[MATERIAL PROVIDED — start]

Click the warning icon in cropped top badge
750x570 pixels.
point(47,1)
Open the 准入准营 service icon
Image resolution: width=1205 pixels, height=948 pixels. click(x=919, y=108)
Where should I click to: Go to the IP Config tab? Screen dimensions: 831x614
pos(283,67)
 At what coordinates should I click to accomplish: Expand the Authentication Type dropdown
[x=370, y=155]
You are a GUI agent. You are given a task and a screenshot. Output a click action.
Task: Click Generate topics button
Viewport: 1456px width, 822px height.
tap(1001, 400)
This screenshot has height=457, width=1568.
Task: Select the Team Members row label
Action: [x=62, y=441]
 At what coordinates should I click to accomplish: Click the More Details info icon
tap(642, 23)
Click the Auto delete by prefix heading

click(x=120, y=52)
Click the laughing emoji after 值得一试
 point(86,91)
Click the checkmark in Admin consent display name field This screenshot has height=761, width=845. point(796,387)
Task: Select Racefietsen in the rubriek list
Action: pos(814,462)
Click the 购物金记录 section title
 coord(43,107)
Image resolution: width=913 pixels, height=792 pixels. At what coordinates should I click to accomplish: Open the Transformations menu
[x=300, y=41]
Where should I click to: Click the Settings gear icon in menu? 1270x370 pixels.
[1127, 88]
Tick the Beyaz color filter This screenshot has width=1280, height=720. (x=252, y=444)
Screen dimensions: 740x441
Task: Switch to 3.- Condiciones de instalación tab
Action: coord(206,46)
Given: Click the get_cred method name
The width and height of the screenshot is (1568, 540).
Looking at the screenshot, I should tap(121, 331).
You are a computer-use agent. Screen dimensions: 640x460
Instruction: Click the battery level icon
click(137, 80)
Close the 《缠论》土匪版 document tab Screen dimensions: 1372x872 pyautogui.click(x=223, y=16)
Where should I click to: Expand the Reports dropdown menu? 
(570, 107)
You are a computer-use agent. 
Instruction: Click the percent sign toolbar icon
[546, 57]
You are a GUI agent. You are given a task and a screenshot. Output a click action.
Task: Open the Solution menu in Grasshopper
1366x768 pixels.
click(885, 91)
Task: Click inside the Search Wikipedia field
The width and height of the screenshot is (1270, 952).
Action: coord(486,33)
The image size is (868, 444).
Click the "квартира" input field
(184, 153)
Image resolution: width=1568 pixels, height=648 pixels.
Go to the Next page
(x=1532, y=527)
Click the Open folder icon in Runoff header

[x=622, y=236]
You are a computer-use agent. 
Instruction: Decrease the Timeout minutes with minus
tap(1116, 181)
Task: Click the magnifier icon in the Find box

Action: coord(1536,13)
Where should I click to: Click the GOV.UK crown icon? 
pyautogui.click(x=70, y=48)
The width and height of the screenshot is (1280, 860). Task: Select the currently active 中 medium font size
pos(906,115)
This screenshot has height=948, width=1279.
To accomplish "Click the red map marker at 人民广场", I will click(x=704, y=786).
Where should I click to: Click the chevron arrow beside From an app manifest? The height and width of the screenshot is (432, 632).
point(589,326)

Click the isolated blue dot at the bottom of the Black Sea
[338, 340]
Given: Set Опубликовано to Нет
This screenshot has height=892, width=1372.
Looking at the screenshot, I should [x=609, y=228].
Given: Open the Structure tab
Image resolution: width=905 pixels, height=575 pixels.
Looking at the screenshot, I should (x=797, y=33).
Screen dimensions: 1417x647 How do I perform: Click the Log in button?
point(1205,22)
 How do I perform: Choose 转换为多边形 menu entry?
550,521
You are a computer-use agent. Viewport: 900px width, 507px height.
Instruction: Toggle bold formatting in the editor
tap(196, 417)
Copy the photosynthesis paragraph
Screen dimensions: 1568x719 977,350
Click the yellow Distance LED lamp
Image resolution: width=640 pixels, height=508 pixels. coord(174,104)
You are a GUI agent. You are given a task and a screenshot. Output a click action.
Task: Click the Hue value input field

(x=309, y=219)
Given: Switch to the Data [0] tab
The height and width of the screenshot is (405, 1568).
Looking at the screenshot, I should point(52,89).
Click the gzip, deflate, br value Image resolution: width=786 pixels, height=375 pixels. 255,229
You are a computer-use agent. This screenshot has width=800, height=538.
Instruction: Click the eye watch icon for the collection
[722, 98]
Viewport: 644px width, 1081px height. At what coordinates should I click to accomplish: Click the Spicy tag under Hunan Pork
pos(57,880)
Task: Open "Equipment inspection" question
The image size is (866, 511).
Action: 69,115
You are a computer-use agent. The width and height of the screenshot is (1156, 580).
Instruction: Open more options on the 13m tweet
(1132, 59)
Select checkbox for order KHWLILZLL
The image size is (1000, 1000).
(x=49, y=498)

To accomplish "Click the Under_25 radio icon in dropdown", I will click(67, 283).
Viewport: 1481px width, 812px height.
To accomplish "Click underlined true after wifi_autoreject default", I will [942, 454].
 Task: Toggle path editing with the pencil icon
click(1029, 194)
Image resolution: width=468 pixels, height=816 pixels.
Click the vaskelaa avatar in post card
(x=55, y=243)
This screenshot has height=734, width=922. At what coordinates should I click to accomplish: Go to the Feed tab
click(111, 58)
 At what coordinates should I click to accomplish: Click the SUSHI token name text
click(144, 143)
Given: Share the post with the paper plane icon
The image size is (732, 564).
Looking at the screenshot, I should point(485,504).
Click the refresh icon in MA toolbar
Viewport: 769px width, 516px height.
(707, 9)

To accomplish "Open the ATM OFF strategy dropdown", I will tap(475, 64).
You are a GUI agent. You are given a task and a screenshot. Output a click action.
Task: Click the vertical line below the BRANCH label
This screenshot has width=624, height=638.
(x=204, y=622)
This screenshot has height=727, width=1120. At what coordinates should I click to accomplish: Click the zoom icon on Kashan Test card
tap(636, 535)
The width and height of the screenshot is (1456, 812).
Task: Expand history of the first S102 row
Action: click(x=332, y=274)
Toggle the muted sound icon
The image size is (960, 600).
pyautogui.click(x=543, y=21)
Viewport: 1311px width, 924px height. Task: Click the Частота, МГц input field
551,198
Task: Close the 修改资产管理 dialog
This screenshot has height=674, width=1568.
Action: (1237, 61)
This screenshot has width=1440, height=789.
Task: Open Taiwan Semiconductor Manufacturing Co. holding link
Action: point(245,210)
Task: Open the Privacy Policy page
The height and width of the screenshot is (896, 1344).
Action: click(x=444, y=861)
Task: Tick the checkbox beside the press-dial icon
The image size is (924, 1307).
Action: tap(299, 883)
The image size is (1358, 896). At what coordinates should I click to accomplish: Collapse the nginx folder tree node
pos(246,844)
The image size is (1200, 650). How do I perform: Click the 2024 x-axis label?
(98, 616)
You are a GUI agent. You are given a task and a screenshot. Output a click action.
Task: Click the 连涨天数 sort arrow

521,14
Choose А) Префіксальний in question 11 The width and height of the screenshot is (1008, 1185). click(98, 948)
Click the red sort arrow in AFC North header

[MATERIAL PROVIDED — finish]

**ABOUT THIS EXERCISE:**
The answer should consist of every entry, repeated word for word.

**ANSWER TO THIS EXERCISE:**
Click the warning icon in cropped top badge
750x570 pixels.
point(47,1)
Open the 准入准营 service icon
Image resolution: width=1205 pixels, height=948 pixels. click(x=919, y=108)
Where should I click to: Go to the IP Config tab? Screen dimensions: 831x614
pos(283,67)
 At what coordinates should I click to accomplish: Expand the Authentication Type dropdown
[x=370, y=155]
You are a GUI agent. You are given a task and a screenshot. Output a click action.
Task: Click Generate topics button
Viewport: 1456px width, 822px height.
tap(1001, 400)
This screenshot has height=457, width=1568.
Task: Select the Team Members row label
Action: [x=62, y=441]
 At what coordinates should I click to accomplish: Click the More Details info icon
tap(642, 23)
Click the Auto delete by prefix heading

click(x=120, y=52)
Click the laughing emoji after 值得一试
 point(86,91)
Click the checkmark in Admin consent display name field This screenshot has height=761, width=845. point(796,387)
Task: Select Racefietsen in the rubriek list
Action: pos(814,462)
Click the 购物金记录 section title
 coord(43,107)
Image resolution: width=913 pixels, height=792 pixels. At what coordinates should I click to accomplish: Open the Transformations menu
[x=300, y=41]
Where should I click to: Click the Settings gear icon in menu? 1270x370 pixels.
[1127, 88]
Tick the Beyaz color filter This screenshot has width=1280, height=720. (x=252, y=444)
Screen dimensions: 740x441
Task: Switch to 3.- Condiciones de instalación tab
Action: coord(206,46)
Given: Click the get_cred method name
The width and height of the screenshot is (1568, 540).
Looking at the screenshot, I should tap(121, 331).
You are a computer-use agent. Screen dimensions: 640x460
Instruction: Click the battery level icon
click(137, 80)
Close the 《缠论》土匪版 document tab Screen dimensions: 1372x872 pyautogui.click(x=223, y=16)
Where should I click to: Expand the Reports dropdown menu? 
(570, 107)
You are a computer-use agent. 
Instruction: Click the percent sign toolbar icon
[546, 57]
You are a GUI agent. You are given a task and a screenshot. Output a click action.
Task: Open the Solution menu in Grasshopper
1366x768 pixels.
click(885, 91)
Task: Click inside the Search Wikipedia field
The width and height of the screenshot is (1270, 952).
Action: coord(486,33)
The image size is (868, 444).
Click the "квартира" input field
(184, 153)
Image resolution: width=1568 pixels, height=648 pixels.
Go to the Next page
(x=1532, y=527)
Click the Open folder icon in Runoff header

[x=622, y=236]
You are a computer-use agent. 
Instruction: Decrease the Timeout minutes with minus
tap(1116, 181)
Task: Click the magnifier icon in the Find box

Action: coord(1536,13)
Where should I click to: Click the GOV.UK crown icon? 
pyautogui.click(x=70, y=48)
The width and height of the screenshot is (1280, 860). Task: Select the currently active 中 medium font size
pos(906,115)
This screenshot has height=948, width=1279.
To accomplish "Click the red map marker at 人民广场", I will click(x=704, y=786).
Where should I click to: Click the chevron arrow beside From an app manifest? The height and width of the screenshot is (432, 632).
point(589,326)

Click the isolated blue dot at the bottom of the Black Sea
[338, 340]
Given: Set Опубликовано to Нет
This screenshot has height=892, width=1372.
Looking at the screenshot, I should [x=609, y=228].
Given: Open the Structure tab
Image resolution: width=905 pixels, height=575 pixels.
Looking at the screenshot, I should (x=797, y=33).
Screen dimensions: 1417x647 How do I perform: Click the Log in button?
point(1205,22)
 How do I perform: Choose 转换为多边形 menu entry?
550,521
You are a computer-use agent. Viewport: 900px width, 507px height.
Instruction: Toggle bold formatting in the editor
tap(196, 417)
Copy the photosynthesis paragraph
Screen dimensions: 1568x719 977,350
Click the yellow Distance LED lamp
Image resolution: width=640 pixels, height=508 pixels. coord(174,104)
You are a GUI agent. You are given a task and a screenshot. Output a click action.
Task: Click the Hue value input field

(x=309, y=219)
Given: Switch to the Data [0] tab
The height and width of the screenshot is (405, 1568).
Looking at the screenshot, I should point(52,89).
Click the gzip, deflate, br value Image resolution: width=786 pixels, height=375 pixels. 255,229
You are a computer-use agent. This screenshot has width=800, height=538.
Instruction: Click the eye watch icon for the collection
[722, 98]
Viewport: 644px width, 1081px height. At what coordinates should I click to accomplish: Click the Spicy tag under Hunan Pork
pos(57,880)
Task: Open "Equipment inspection" question
The image size is (866, 511).
Action: 69,115
You are a computer-use agent. The width and height of the screenshot is (1156, 580).
Instruction: Open more options on the 13m tweet
(1132, 59)
Select checkbox for order KHWLILZLL
The image size is (1000, 1000).
(x=49, y=498)

To accomplish "Click the Under_25 radio icon in dropdown", I will click(67, 283).
Viewport: 1481px width, 812px height.
To accomplish "Click underlined true after wifi_autoreject default", I will [942, 454].
 Task: Toggle path editing with the pencil icon
click(1029, 194)
Image resolution: width=468 pixels, height=816 pixels.
Click the vaskelaa avatar in post card
(x=55, y=243)
This screenshot has height=734, width=922. At what coordinates should I click to accomplish: Go to the Feed tab
click(111, 58)
 At what coordinates should I click to accomplish: Click the SUSHI token name text
click(144, 143)
Given: Share the post with the paper plane icon
The image size is (732, 564).
Looking at the screenshot, I should point(485,504).
Click the refresh icon in MA toolbar
Viewport: 769px width, 516px height.
(707, 9)

To accomplish "Open the ATM OFF strategy dropdown", I will tap(475, 64).
You are a GUI agent. You are given a task and a screenshot. Output a click action.
Task: Click the vertical line below the BRANCH label
This screenshot has width=624, height=638.
(x=204, y=622)
This screenshot has height=727, width=1120. At what coordinates should I click to accomplish: Click the zoom icon on Kashan Test card
tap(636, 535)
The width and height of the screenshot is (1456, 812).
Task: Expand history of the first S102 row
Action: click(x=332, y=274)
Toggle the muted sound icon
The image size is (960, 600).
pyautogui.click(x=543, y=21)
Viewport: 1311px width, 924px height. Task: Click the Частота, МГц input field
551,198
Task: Close the 修改资产管理 dialog
This screenshot has height=674, width=1568.
Action: (1237, 61)
This screenshot has width=1440, height=789.
Task: Open Taiwan Semiconductor Manufacturing Co. holding link
Action: point(245,210)
Task: Open the Privacy Policy page
The height and width of the screenshot is (896, 1344).
Action: click(x=444, y=861)
Task: Tick the checkbox beside the press-dial icon
The image size is (924, 1307).
Action: tap(299, 883)
The image size is (1358, 896). At what coordinates should I click to accomplish: Collapse the nginx folder tree node
pos(246,844)
The image size is (1200, 650). How do I perform: Click the 2024 x-axis label?
(98, 616)
You are a GUI agent. You are given a task and a screenshot. Output a click action.
Task: Click the 连涨天数 sort arrow

521,14
Choose А) Префіксальний in question 11 The width and height of the screenshot is (1008, 1185). click(98, 948)
Click the red sort arrow in AFC North header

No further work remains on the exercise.